Мужики пьют. Наталья Никитишна смотрит на них, подперевши щеку рукой, и тоже молчит. Ее печаль теперь – внуки. Сколь осталось сил, а надобно внуков вырастить. А там уже пора и на погост!
Глава 7
Дело руковожения братией монастыря у Никона[37] шло. Шло тогда еще, в самом начале, когда угасающий Сергий[38] передал ему бразды правления Троицкой обителью, шло и после смерти преподобного. Возможно, как раз потому, что само это дело – многоразличные хозяйственные заботы – мало занимало его, не доходило до дна души.

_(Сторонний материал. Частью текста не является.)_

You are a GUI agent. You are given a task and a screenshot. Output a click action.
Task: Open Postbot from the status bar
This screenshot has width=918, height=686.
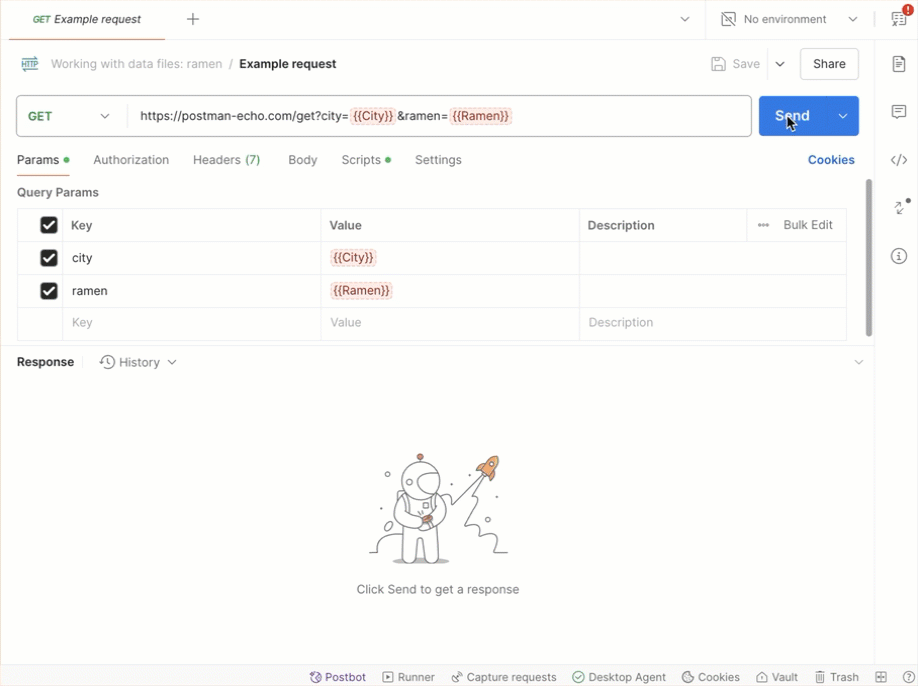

Не было своей, корыстной заинтересованности в нем. А делалось все на удивление легко. Тысячи мелочей, из которых состоит хозяйство крупной обители, как-то сами собой укладывались в голове, не терялись, не позабывались греха ради. Отдавая распоряжения, он всегда помнил о них и всегда проверял: сделано ли? Но и то чуялось, конечно, что он, Никон, является как бы тенью преподобного, тенью Сергия, и все, что творит – творит во славу и память усопшего.
Почему Сергий тогда, в самом начале, отослал его к Афанасию в Серпуховскую обитель на Высоком? Смущала молодость? Сан священника Никон получил именно там. Быть может, чтобы добре познакомился с князем Владимиром Андреичем[39], неизменным покровителем Троицкой обители? Быть может, и здесь обеспечивал преемственность дел монастырских? Иногда Никон думал именно так. Во всяком случае, свой «отсыл» Никон принял так, как и подобает иноку: со смирением и безо спора. Почему же Сергий так скоро, всего через два года, согласил принять Никона к себе и сразу поселил у себя в келье? (Верный Михей к тому времени уже умер.) Никон учился у Сергия всему: терпению, прилежанию в трудах и тому удивительному сочетанию доброты со строгостью, которое видел в Сергии. Учился многоразличным ремеслам, учился точить посуду и резать по дереву. Но паче всего возлюбил Никон книжный труд. Переплетать, узорить и, главное, переписывать книги мог бесконечно. Греческий постиг едва ли не самоуком. Впрочем, и Афанасий в обители на Высоком сильно помог. И опять тенью мелькала мысль: не греческого ли языка ради (не токмо, разумеется!) отослал Сергий Никона в монастырь на Высоком?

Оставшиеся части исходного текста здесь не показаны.